**取り組む課題**
• A. 「青天を衝け」の場面を書いた本文抜粋で、将軍が日の本一家の主となり全国の力を集中させるという考えは、元は誰の考えだと春嶽は述べているか。
• B. 「青天を衝け」で大久保が春嶽に上京を促す場面の抜粋を、最後の一文の後から書き継げ。

大河ドラマ「青天を衝け」第19回『篤大夫、勘定組頭へ』では、石丸幹二さん扮する大久保一蔵が越前福井に赴き、要潤さん演じる松平春嶽に上京を促すこんなシーンがありました。

 

 

  大久保:「幕府はもはや追い詰められ、地に狂うたとか思えもはん。フランスと組んで長州を潰し、その後はわが

        薩摩をも潰す気に違いありもはん。老中なども大名も潰し、徳川が直に国を治めると堂々と論じている

        とのこと」

  春 嶽:「しかし将軍が日の本一家の主となり全国の力を集中させるというのは、元をただせば(橋本)左内の

        考えだ」

  大久保:「幕府にもはや左内殿の夢を叶える者はござらん。

        わが国父(久光)様や薩摩の殿はそろそろ幕府を見限るべきか、と考えちょります」

  春 嶽:「幕府を見限る?」

  大久保:「越前様、どうか京にお上りを。そして才智ある者で異国に堂々と立ち向かえる日本をつくりもんそ。」

  春 嶽:「……」(考え込む春嶽)

**データ部分**
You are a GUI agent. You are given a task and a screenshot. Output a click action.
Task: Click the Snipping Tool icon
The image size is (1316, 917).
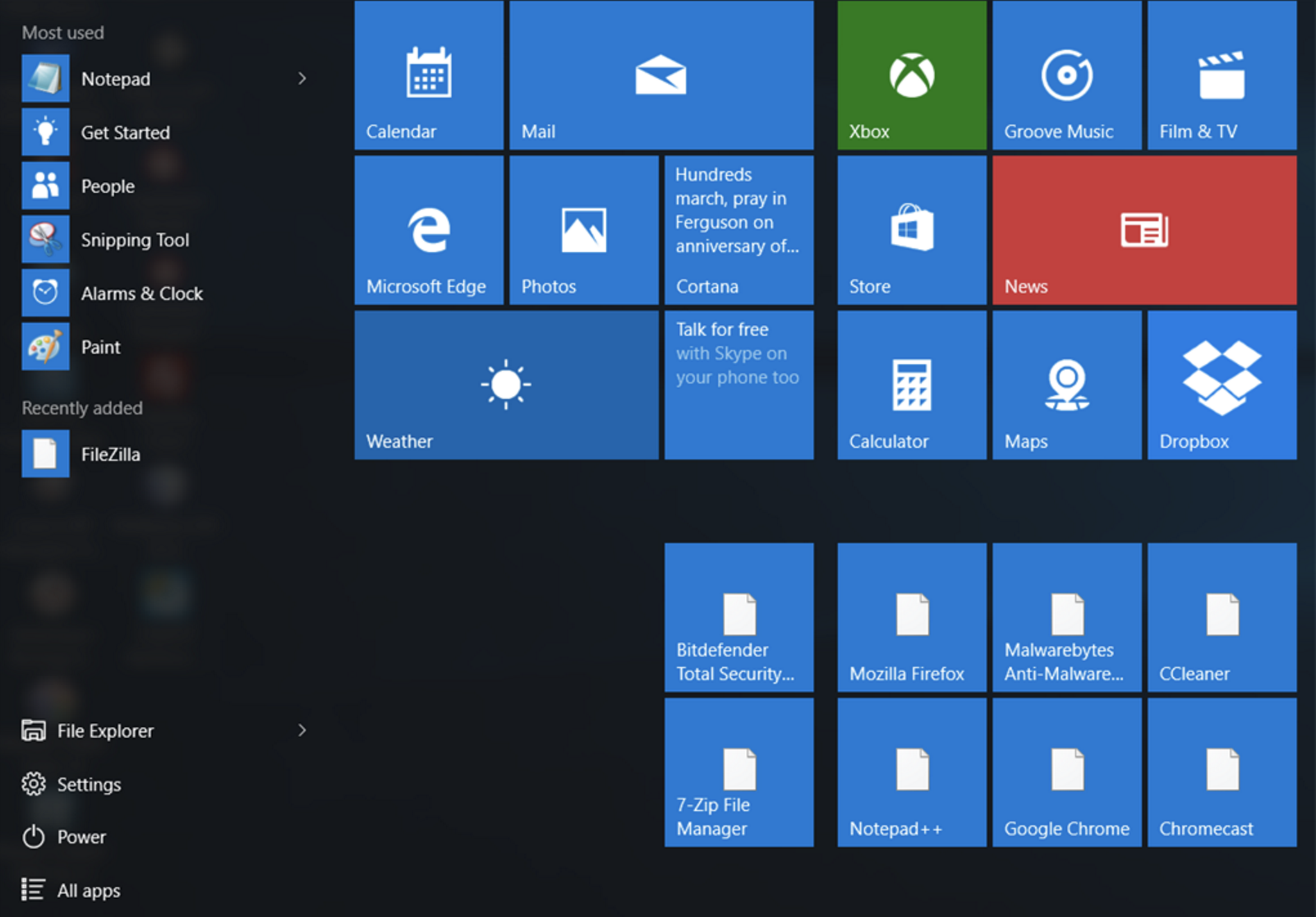[45, 240]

**記述解答**
• A. 橋本左内の考えだと述べている。

• B.
幕府専断で兵庫の港を開くと決めた日の翌日(26日)早朝、禁裏守衛総督の一橋慶喜が京から大坂城に到着します。

幕議の決定を知った慶喜は断固としてこの決定に反対するのですが、このお話は次回することにいたします。

今回も長い話になりましたが、最後までお読みいただきありがとうございました。

さて今夜の「青天を衝け」はいよいよ草彅慶喜が政権返上する「大政奉還」。ますます目が離せなくなりますね。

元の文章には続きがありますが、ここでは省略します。